Provided data section start
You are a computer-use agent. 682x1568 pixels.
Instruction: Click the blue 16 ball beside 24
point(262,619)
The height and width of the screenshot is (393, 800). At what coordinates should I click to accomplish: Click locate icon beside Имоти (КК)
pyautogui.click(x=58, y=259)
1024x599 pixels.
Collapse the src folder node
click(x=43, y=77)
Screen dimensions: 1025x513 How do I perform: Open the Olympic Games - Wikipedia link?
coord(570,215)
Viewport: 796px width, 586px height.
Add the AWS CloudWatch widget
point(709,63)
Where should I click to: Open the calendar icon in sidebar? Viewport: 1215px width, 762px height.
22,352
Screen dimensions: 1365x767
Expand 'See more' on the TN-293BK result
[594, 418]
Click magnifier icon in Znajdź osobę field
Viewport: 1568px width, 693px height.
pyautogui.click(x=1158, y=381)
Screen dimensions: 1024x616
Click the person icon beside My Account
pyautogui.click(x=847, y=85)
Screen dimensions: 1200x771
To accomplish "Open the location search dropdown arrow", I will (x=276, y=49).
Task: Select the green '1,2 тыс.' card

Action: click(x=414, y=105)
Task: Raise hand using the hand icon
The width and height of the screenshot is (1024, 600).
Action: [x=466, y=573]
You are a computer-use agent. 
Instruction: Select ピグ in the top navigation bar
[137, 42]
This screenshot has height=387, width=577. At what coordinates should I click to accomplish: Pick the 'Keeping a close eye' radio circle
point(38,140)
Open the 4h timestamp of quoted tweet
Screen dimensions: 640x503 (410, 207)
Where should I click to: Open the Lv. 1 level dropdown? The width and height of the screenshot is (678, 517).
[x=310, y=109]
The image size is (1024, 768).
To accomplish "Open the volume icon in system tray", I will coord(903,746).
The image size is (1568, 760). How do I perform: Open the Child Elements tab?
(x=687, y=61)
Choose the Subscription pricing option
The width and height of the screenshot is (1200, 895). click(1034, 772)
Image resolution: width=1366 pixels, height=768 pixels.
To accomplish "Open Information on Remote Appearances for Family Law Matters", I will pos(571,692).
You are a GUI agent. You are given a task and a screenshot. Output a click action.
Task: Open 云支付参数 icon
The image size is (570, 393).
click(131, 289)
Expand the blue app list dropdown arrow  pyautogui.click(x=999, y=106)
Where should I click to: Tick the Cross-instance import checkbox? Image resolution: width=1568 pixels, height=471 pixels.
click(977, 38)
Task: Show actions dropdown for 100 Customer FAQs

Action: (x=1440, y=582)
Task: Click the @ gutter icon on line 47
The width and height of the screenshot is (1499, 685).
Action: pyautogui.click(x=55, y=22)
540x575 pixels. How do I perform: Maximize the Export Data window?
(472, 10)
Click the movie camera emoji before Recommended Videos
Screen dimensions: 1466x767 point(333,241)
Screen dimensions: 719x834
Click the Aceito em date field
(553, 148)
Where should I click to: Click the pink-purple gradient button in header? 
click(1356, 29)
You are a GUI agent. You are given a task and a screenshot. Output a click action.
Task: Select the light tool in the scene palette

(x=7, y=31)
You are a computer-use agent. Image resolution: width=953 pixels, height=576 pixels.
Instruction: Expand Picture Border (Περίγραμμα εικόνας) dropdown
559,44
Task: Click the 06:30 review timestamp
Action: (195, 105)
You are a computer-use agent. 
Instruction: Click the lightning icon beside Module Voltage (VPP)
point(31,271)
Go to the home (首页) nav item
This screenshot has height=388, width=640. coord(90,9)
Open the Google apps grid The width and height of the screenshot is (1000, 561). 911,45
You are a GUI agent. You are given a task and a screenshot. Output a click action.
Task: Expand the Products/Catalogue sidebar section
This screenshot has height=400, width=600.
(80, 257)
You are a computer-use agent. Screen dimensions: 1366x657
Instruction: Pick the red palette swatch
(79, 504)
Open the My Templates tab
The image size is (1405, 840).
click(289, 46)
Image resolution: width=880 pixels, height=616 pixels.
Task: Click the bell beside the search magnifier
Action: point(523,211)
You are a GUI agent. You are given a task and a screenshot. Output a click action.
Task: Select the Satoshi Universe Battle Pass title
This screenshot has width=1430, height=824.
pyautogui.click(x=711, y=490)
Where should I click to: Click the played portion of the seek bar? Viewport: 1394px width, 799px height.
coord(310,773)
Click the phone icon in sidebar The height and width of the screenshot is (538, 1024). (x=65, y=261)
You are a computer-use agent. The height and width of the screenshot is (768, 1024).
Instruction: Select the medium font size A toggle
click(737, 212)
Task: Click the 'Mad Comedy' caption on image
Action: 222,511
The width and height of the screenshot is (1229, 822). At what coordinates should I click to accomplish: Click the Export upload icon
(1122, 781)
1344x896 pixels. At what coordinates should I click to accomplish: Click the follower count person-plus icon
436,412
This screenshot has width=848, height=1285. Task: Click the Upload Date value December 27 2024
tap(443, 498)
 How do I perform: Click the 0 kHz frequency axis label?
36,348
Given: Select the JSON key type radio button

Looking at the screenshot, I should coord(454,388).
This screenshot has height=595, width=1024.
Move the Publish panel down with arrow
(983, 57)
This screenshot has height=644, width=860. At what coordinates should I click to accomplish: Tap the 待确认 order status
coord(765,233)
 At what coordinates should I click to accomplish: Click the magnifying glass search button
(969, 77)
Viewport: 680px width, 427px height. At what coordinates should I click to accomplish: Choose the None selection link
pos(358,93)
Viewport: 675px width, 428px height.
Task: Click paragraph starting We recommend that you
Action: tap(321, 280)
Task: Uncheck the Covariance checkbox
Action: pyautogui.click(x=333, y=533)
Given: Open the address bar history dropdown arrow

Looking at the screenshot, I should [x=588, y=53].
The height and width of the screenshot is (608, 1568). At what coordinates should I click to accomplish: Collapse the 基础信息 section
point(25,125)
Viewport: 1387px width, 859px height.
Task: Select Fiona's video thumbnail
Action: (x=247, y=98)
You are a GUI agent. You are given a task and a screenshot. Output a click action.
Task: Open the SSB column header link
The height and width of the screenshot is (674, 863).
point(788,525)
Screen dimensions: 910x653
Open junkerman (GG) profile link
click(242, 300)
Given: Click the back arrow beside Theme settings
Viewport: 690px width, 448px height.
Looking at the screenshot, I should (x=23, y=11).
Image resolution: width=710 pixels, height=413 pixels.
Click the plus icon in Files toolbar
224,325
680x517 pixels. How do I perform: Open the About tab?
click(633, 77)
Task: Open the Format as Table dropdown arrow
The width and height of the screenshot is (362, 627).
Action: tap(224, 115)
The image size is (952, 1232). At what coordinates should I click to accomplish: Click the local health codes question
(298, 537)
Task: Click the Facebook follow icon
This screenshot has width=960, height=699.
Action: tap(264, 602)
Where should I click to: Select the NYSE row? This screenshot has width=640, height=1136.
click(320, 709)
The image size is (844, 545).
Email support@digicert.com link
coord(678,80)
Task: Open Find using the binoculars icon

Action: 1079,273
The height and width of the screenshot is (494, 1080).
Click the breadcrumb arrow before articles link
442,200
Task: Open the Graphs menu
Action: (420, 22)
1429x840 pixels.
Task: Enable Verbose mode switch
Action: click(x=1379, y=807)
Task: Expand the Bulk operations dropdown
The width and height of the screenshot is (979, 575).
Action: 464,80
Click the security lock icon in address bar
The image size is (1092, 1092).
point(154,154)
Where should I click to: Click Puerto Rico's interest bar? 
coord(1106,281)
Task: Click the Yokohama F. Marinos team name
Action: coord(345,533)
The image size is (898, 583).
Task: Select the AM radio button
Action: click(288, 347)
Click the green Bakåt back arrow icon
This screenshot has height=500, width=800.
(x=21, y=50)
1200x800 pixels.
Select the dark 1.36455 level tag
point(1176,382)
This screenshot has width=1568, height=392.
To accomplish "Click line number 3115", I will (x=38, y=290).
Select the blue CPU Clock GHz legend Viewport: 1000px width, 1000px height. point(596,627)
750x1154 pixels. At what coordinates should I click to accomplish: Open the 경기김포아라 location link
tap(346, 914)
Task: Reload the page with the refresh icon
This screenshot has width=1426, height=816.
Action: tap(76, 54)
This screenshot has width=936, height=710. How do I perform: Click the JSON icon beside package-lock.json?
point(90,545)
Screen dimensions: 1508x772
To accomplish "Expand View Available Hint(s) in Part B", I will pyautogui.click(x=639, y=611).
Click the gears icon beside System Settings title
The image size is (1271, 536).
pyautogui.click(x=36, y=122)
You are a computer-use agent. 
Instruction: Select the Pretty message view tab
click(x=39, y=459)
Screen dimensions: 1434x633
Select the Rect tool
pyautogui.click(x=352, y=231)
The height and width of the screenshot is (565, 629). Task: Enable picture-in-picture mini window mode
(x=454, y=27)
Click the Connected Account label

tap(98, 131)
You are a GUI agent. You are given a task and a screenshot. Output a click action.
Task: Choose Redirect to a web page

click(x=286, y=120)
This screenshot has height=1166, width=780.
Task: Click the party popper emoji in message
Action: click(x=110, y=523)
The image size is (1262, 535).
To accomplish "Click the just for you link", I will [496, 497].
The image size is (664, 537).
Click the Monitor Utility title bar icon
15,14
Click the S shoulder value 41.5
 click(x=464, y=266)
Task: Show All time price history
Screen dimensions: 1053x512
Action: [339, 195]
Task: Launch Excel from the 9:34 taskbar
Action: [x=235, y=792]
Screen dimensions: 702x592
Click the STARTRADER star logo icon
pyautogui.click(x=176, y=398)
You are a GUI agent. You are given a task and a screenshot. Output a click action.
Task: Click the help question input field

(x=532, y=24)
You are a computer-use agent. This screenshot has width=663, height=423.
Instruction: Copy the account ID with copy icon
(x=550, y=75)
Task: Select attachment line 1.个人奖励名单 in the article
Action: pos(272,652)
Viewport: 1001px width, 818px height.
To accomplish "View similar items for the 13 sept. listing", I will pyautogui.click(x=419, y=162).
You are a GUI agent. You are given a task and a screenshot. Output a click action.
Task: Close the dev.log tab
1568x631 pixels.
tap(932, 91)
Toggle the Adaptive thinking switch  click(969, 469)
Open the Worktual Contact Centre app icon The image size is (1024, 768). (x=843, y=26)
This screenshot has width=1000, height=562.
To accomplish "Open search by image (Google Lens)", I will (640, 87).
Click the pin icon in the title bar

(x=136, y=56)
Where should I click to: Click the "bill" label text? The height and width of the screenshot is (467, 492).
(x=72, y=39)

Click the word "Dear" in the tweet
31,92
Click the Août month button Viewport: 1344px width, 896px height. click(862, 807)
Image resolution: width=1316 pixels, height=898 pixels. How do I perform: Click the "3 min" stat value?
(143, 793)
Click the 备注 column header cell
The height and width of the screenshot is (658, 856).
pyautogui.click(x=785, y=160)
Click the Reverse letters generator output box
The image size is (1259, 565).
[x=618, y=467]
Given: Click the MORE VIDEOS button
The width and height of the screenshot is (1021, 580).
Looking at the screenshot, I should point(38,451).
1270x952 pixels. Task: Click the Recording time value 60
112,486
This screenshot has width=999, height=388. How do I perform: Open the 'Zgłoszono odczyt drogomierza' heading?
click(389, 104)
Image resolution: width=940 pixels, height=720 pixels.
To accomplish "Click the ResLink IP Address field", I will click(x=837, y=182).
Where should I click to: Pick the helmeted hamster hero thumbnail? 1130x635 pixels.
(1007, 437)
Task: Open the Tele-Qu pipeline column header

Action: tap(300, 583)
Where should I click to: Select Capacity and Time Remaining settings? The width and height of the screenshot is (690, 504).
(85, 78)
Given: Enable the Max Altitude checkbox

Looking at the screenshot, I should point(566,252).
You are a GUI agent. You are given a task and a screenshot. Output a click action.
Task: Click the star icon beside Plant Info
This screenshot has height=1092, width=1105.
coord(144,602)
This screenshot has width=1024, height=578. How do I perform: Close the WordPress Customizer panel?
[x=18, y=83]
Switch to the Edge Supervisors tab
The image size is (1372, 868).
Provided data section end
** Exercise aim **
Where a line of the records contains the word "computer", count it; state only the final tally.

** Result for this task **
8